[Data shown]

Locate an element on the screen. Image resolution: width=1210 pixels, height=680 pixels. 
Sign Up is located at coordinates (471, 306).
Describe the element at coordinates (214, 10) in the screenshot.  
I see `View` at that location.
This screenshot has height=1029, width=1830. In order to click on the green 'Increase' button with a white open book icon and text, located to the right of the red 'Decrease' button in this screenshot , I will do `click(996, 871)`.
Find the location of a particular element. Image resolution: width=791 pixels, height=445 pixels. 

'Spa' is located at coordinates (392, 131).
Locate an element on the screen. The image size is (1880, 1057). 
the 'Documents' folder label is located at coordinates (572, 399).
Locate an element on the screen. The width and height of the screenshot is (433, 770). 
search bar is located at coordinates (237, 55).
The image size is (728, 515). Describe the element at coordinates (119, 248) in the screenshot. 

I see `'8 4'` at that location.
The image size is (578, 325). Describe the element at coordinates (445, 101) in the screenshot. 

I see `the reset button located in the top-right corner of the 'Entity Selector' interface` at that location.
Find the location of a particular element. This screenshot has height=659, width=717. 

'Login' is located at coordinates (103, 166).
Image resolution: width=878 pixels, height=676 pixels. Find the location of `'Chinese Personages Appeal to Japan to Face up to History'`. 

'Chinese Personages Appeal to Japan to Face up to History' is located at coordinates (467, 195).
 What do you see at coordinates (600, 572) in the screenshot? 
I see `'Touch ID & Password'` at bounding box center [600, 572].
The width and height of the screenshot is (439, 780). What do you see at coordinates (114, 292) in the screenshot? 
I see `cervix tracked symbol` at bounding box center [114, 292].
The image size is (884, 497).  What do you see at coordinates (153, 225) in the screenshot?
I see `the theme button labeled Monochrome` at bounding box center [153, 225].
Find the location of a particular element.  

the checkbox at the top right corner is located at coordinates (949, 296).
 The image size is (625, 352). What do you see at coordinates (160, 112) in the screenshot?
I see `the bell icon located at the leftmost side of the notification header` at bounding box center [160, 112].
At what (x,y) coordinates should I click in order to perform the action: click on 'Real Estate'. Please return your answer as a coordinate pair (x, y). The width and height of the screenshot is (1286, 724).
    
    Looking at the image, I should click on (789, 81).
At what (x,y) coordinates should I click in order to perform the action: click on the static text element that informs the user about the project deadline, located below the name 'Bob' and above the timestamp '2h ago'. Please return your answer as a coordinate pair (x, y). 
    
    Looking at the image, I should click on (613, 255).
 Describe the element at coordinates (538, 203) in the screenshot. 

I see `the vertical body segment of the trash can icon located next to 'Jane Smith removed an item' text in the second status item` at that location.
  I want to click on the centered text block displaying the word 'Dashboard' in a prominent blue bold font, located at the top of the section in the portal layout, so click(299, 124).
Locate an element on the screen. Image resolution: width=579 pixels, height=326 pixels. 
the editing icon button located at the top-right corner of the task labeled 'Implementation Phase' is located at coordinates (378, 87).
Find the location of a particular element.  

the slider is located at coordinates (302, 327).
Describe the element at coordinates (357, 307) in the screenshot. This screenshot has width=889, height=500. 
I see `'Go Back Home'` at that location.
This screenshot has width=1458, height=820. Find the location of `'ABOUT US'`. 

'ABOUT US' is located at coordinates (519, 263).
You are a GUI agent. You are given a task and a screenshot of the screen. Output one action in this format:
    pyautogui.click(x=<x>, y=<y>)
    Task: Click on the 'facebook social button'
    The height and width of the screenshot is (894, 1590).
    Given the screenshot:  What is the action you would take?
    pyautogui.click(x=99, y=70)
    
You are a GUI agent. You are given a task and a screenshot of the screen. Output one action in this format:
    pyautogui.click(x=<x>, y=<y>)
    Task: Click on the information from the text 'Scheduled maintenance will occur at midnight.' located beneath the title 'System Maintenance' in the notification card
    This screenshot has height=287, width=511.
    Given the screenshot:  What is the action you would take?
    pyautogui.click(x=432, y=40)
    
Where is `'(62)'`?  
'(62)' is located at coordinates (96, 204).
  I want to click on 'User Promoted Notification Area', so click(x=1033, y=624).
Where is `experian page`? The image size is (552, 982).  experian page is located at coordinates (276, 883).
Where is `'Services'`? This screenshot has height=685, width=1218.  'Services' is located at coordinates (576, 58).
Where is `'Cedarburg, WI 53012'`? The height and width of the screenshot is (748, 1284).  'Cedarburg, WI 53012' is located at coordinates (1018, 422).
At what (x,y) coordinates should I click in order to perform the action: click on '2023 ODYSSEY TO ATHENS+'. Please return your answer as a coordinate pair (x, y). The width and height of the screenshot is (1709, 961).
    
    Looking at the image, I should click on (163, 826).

[Job] Reproduce the data word for word, everything from the line containing "The image size is (884, 497)." down to the line containing "center [160, 112].", with both of those lines included.

[Result of this task]
The image size is (884, 497).  What do you see at coordinates (153, 225) in the screenshot?
I see `the theme button labeled Monochrome` at bounding box center [153, 225].
Find the location of a particular element.  

the checkbox at the top right corner is located at coordinates (949, 296).
 The image size is (625, 352). What do you see at coordinates (160, 112) in the screenshot?
I see `the bell icon located at the leftmost side of the notification header` at bounding box center [160, 112].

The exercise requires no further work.